Sta me toe deze recensie te beginnen met een jammerklacht. Wat bezielt Nederlandse uitgevers in godsnaam om de keuze van de titel waaronder een vertaald literair werk wordt uitgebracht uit te besteden aan een marketingman die het hoogstwaarschijnlijk niet eens gelezen heeft? Juridisch is daarmee niets aan de hand. De betreffende clausule in het standaardcontract luidt immers: ‘De uitgever beslist na overleg met de vertaler omtrent de titel en eventueel ondertitel waaronder de vertaling zal worden uitgegeven.’ In de praktijk is dat overleg vaak een lachertje: de vertaler wikt, de uitgever beschikt. Het is iets wat vermoedelijk slechts weinig lezers beseffen.
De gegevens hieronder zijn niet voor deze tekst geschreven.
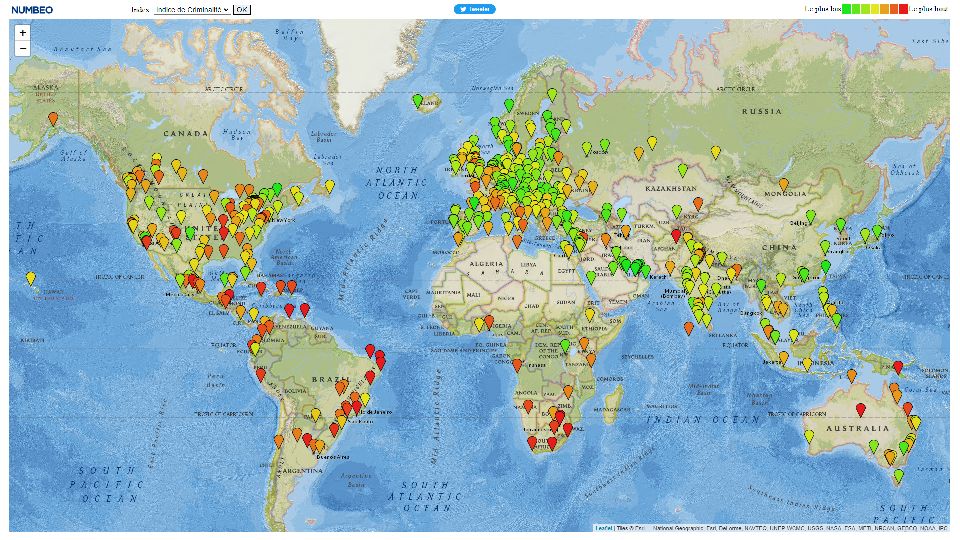Select the orange marker near Sri Lanka
This screenshot has height=540, width=960.
coord(690,326)
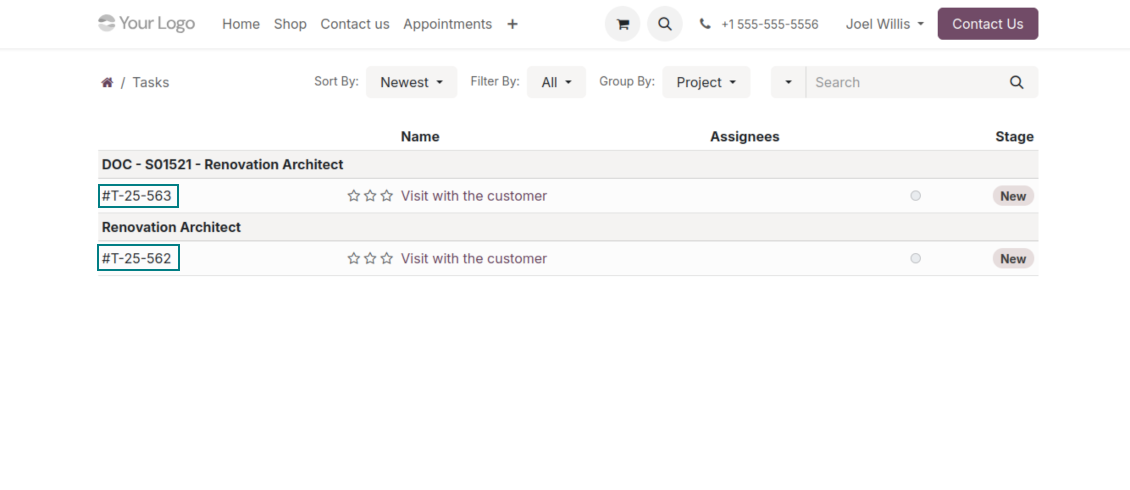Click the third priority star of task #T-25-563
This screenshot has width=1130, height=490.
[x=387, y=196]
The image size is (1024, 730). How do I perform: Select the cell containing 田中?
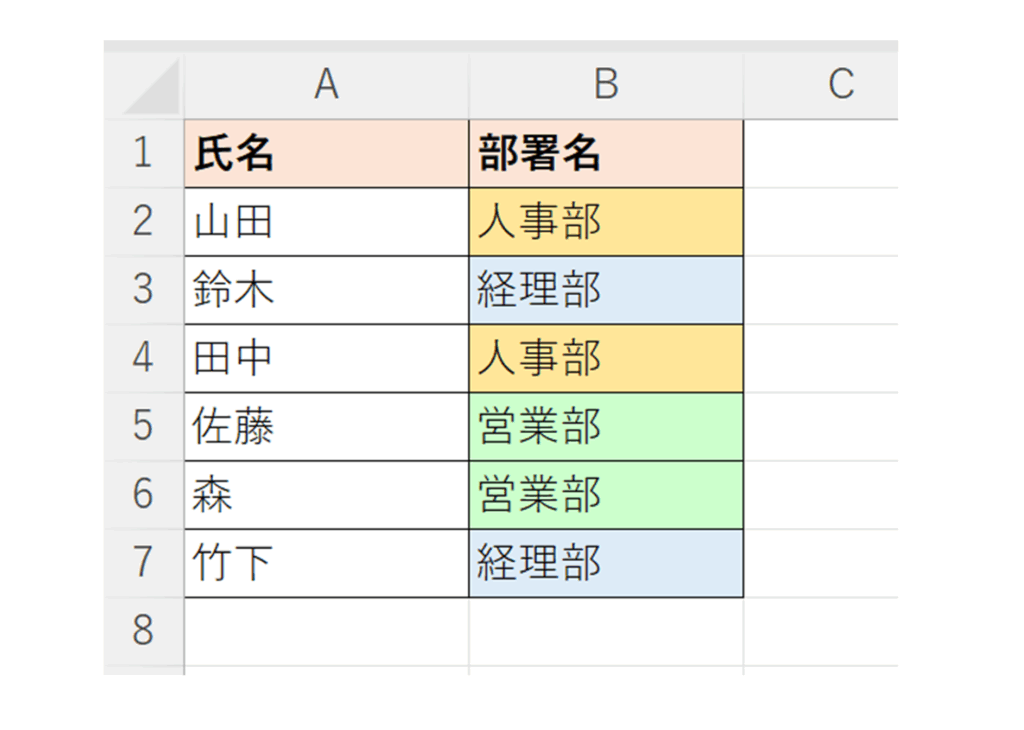tap(326, 358)
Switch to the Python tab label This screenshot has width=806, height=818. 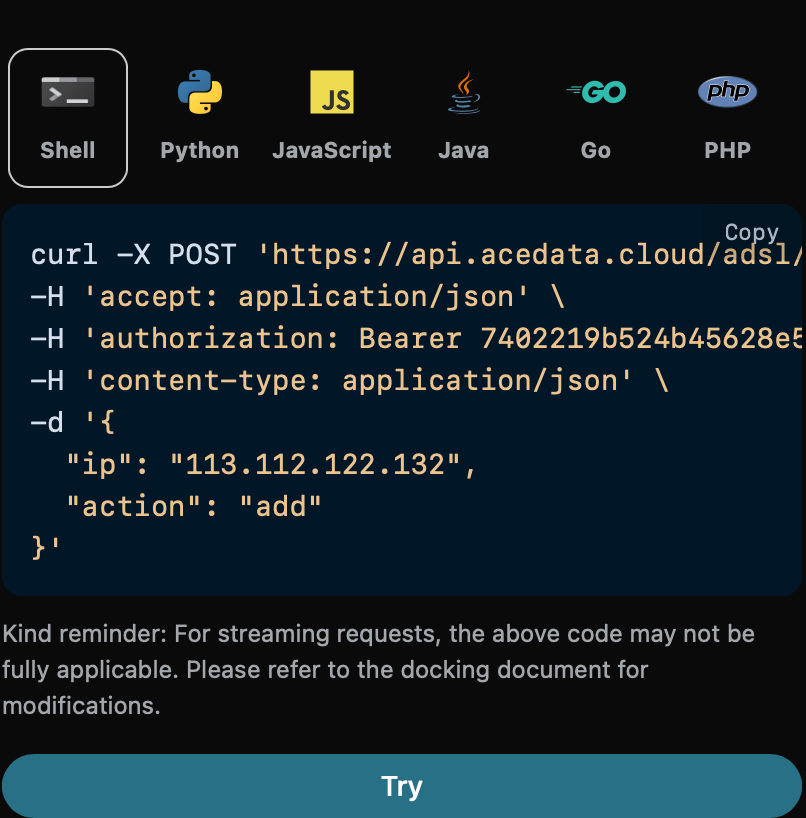pyautogui.click(x=200, y=151)
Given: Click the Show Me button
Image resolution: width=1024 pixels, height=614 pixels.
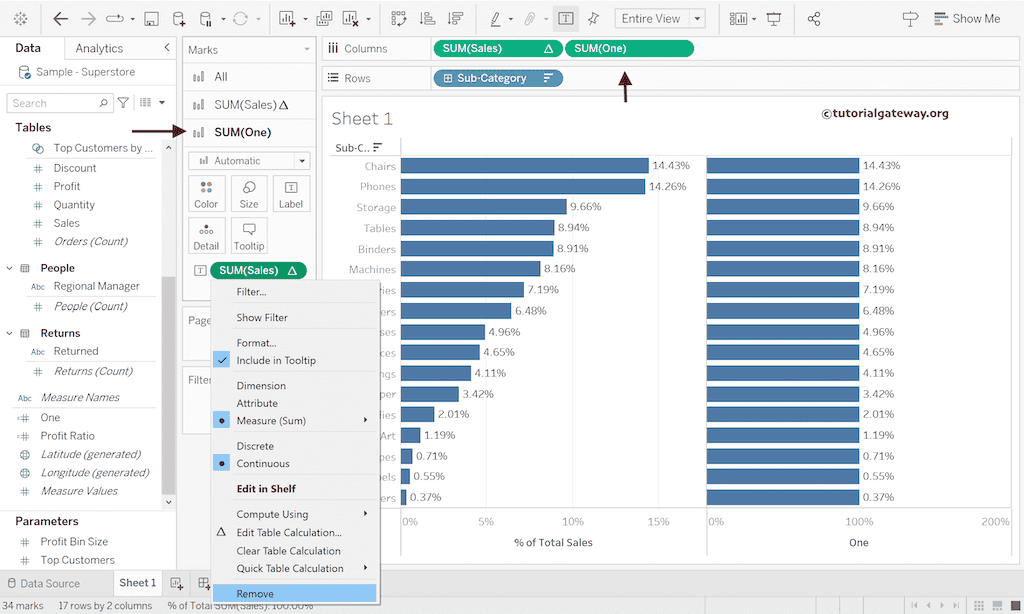Looking at the screenshot, I should (x=966, y=19).
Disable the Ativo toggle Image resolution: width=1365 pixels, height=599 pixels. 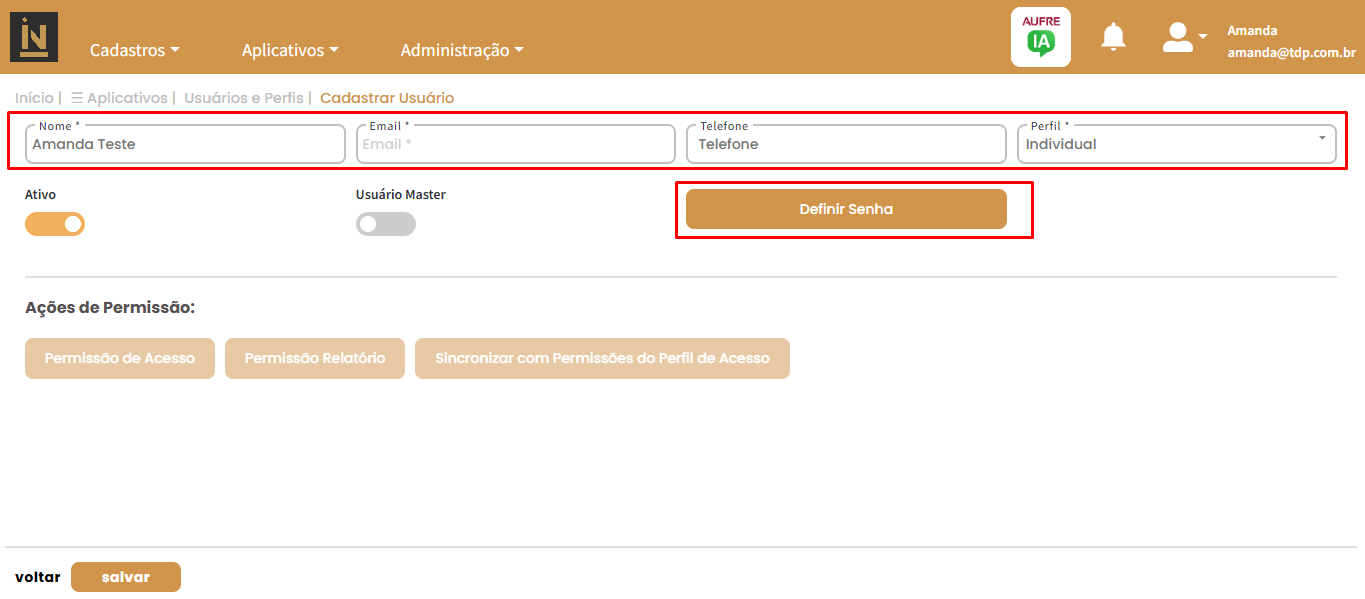coord(55,224)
Letterlijk vertaald luiden de Italiaanse titel en ondertitel van het boek van Emanuele Trevi (1964): ‘Iets geschrevens. Het bijna waargebeurde verhaal van een onmogelijke ontmoeting met Pier Paolo Pasolini.’ ‘Iets geschrevens’ is om twee redenen, die in het boek zelf duidelijk worden, een perfecte titel. Het is de omschrijving waarmee Pasolini herhaaldelijk verwijst naar zijn laatste, onvoltooide – en wellicht onvoltooibare – boek Petrolio (op zijn beurt nogal ongelukkig in het Nederlands uitgebracht als Olie). Het is ook de titel van ‘Aantekening 37’ in Petrolio (blz. 169 in de Nederlandse vertaling) waarin Pasolini zijn ‘besluit’ beschrijft: ‘om geen geschiedenis te schrijven, maar een vorm te scheppen […]; een vorm die eenvoudigweg consistent is als “iets geschrevens”’. Ook in het geval van Trevi gaat het niet om een roman (al staat die term, allicht om commerciële redenen, op de omslag van de Italiaanse editie), en al evenmin om een biografie, een autobiografie, een essay, een reisbeschrijving. Of misschien om iets van dat alles tegelijk. Het is een hybride, proteïsche tekst, kortom: ‘iets geschrevens’. In het Engels verscheen het boek dan ook als Something written, in het Frans als Quelque chose d’écrit. In het Nederlands moet het varen onder de allesbehalve fraaie vlag Een onmogelijke ontmoeting met Pier Paolo Pasolini (bijna waargebeurd).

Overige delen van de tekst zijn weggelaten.